Le contentieux naît au retour d'Henriette. Lorsqu'elle souhaite reprendre en main ses vignes, elle a la mauvaise surprise de constater que Rolande s'y oppose fermement : elle revendique même la qualité de fermier. Pour obtenir gain de cause, Rolande saisit le tribunal paritaire. Elle entend faire admettre à Henriette que celle-ci, à son départ, lui a consenti un bail rural verbal. Indignée, Henriette conteste avoir conclu un tel bail au profit de sa voisine. Les juges paritaires puis ceux de la cour d'appel vont être amenés à se livrer à une étude approfondie du bail à ferme, à la lumière de l'article L 411-1 du code rural. Il définit ce bail par « toute mise à disposition à titre onéreux d'un immeuble à usage agricole en vue de l'exploiter pour une activité définie à l'article L 311-1 du code rural » (soit toutes les activités agricoles).

En ce qui concerne notre affaire, tout va se jouer sur les trois mots « à titre onéreux », éléments essentiels de la définition du fermage. Cela signifie qu'à partir du moment où une mise à disposition, même no écrite, comprend une contrepartie financière, celle-ci peut être qualifiée de bail verbal. À l'inverse, si une parcelle est confiée à titre gratuit, le code rural exclut toute qualification de bail.

Au cours des différents procès qui opposent Henriette et Rolande, les juges ne remettront jamais la mise à disposition en cause. Il est incontestable qu'Henriette a confié l'exploitation de ses vignes à Rolande. En revanche, ils vont se pencher sur la contrepartie financière, rappelant au passage qu'il ne s'agit pas forcément d'un versement d'argent. En effet, la jurisprudence admet, par exemple, le paiement par le preneur de la taxe foncière comme preuve du caractère onéreux de la mise à disposition.

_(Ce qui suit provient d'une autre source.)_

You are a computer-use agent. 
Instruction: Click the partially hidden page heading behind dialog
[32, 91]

Rolande a invoqué que le fait d'avoir travaillé les vignes pendant des mois était une contrepartie onéreuse à la mise à disposition. Argument auquel les juges du tribunal paritaire ont été sensibles. Ces derniers ont estimé que le fait de participer aux frais d'entretien et de payer des cotisations à la MSA pour cette parcelle pouvait bien faire office de contrepartie financière, et donc constituer le bail rural.

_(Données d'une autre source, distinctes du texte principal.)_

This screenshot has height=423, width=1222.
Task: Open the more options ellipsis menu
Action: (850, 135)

Malheureusement pour Rolande, ce raisonnement sera contredit par la cour d'appel, puis par la Cour de cassation. Les juges suprêmes soutiennent l'argumentaire de leurs pairs de la cour d'appel selon lequel « le simple entretien de parcelles ne saurait être considéré comme la contrepartie onéreuse de leur mise à disposition ». Pour eux, Rolande a simplement exercé son activité sur des parcelles mises à sa disposition, sans devoir mettre la main à la poche. Elle ne peut donc pas bénéficier de la protection de bail rural soumis au statut de fermage.

Les juges de cassation renforcent ainsi l'idée fondamentale qui imprègne le statut du fermage : le bail sans écrit, dit bail verbal, est lié à une contrepartie financière. Il ne peut y avoir de bail gratuit, car dans ce cas, il s'agit d'un prêt. Dans la présente affaire, la conclusion d'un contrat de prêt sans limitation dans le temps aurait évité à Henriette de lourds ennuis judiciaires !

Cour de cassation, 3 juin 2014, n° 13-16114.